At the time that Randy fought the war with the ancient dragon, I had just a glimmer of an idea about what such a battle could mean psychologically. It would take more than ten years to come to a reasonably full symbolic understanding of Randy’s ancient dragon and how so much war, gore, fire, agony, and dismemberment, could possibly accompany his profound healing process. As I worked over the years to amplify what he said about his trays, I began to understand that his process and his language were remarkably alchemical, sometimes calling to mind the very words of the “ancient philosopher,” Zosimos.1 Working with Randy’s process, I came to understand too how sandplay actually is alchemy.
Sandplay and Alchemy
C.G. Jung’s journey into the unconscious began through a kind of sandplay. In 1912, feeling disoriented after his break from Freud, Jung found himself occupied with childhood memories and engrossed in a “rite” of building imaginary villages on the bank of Lake Zürich using rocks, sand, mud, and water. For months he felt compelled to play this way in order to engage his memories and creative impulses in a completely spontaneous way. He reports in his autobiography:
“Naturally, I thought about the significance of what I was doing, and asked myself, “Now really, what are you about? You are building a small town, and doing it as if it were a rite!” I had no answer to my question, only the inner certainty that I was on the way to discovering my own myth. For the building game was only a beginning. It released a stream of fantasies which I later carefully wrote down.
This sort of thing has been consistent with me, and at any time in my later life when I came up against a blank wall, I painted a picture or hewed stone.
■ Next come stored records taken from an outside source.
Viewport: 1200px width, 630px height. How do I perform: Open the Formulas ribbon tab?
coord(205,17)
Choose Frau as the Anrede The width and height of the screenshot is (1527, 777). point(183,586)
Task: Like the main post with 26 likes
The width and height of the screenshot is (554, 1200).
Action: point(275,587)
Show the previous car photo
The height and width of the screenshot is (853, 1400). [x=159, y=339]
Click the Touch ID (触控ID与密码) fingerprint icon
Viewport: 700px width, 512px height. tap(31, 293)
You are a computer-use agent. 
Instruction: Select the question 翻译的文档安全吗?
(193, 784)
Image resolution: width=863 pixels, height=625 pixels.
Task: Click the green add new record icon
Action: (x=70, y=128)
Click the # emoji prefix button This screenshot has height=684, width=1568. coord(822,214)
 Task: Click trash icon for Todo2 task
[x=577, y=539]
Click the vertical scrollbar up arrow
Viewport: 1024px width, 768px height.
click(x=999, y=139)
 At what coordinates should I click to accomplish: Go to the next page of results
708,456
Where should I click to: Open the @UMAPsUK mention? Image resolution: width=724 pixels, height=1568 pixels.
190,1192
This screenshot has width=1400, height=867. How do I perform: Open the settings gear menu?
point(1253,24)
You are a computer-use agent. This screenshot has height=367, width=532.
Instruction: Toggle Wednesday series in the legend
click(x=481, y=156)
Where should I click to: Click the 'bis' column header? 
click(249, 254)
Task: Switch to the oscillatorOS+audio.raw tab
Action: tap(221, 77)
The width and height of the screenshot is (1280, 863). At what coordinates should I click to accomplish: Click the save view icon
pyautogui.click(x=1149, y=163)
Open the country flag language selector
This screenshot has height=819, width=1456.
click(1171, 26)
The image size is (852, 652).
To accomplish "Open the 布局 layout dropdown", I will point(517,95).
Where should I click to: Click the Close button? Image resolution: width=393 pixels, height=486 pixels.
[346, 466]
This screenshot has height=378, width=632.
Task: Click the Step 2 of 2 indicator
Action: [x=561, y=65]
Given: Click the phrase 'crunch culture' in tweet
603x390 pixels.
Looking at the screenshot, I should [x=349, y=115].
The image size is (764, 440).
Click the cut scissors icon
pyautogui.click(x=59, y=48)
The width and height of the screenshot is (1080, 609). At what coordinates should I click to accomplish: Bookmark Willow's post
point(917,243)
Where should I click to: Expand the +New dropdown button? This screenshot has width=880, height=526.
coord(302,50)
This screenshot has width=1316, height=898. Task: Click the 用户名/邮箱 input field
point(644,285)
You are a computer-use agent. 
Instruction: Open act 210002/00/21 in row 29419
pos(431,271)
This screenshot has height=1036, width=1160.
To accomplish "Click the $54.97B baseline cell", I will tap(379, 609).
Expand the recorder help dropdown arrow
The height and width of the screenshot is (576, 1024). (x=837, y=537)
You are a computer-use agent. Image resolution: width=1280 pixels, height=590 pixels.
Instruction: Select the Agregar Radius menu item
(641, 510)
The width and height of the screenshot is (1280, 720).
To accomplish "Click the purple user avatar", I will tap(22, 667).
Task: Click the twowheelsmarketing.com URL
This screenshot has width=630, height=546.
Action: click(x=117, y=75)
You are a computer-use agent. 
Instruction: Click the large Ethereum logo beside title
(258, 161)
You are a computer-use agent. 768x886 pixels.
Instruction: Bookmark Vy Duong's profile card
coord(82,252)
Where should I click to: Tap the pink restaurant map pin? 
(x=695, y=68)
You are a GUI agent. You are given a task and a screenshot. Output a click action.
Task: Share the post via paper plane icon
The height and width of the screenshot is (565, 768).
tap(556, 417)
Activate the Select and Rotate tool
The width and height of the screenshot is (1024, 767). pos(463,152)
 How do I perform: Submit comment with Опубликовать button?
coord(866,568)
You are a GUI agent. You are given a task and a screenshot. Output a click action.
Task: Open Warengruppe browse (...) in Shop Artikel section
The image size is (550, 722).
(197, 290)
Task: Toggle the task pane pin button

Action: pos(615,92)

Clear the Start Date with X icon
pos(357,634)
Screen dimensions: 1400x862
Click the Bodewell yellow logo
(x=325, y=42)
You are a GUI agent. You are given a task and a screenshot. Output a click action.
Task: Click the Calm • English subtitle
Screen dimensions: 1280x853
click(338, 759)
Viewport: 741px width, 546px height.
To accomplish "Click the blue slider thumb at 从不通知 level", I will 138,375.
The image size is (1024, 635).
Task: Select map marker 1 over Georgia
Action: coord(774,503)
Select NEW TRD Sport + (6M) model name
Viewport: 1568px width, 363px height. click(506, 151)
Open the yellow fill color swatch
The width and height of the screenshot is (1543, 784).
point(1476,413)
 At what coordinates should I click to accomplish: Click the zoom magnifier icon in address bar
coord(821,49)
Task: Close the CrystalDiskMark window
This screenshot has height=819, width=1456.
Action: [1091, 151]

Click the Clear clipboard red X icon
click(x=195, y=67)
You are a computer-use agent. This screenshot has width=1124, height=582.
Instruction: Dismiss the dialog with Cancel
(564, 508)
Each such experience proved to be a rite d’entrée for the ideas and works that followed hard upon it.” (C.G. Jung, Memories, Dreams, Reflections, pp 174-5.
Jung came to describe his imaginal work as a form of active imagination, a meditative and creative participation of the conscious mind with images and energies that arise of their own accord from the unconscious. Imaginal activity in the form of play, artwork, writing, or meditation can take an adult back to the playlike world of childhood via a lowering of the mental functioning level, to a state in which the imagination is released from the usual conscious restraints, and the ego is free to roam in unconscious images. An adult enters the imaginal realm with the goal of engaging the unconscious. A child just enters, following his natural impulse. Although the child is not conscious of a goal, the psyche is.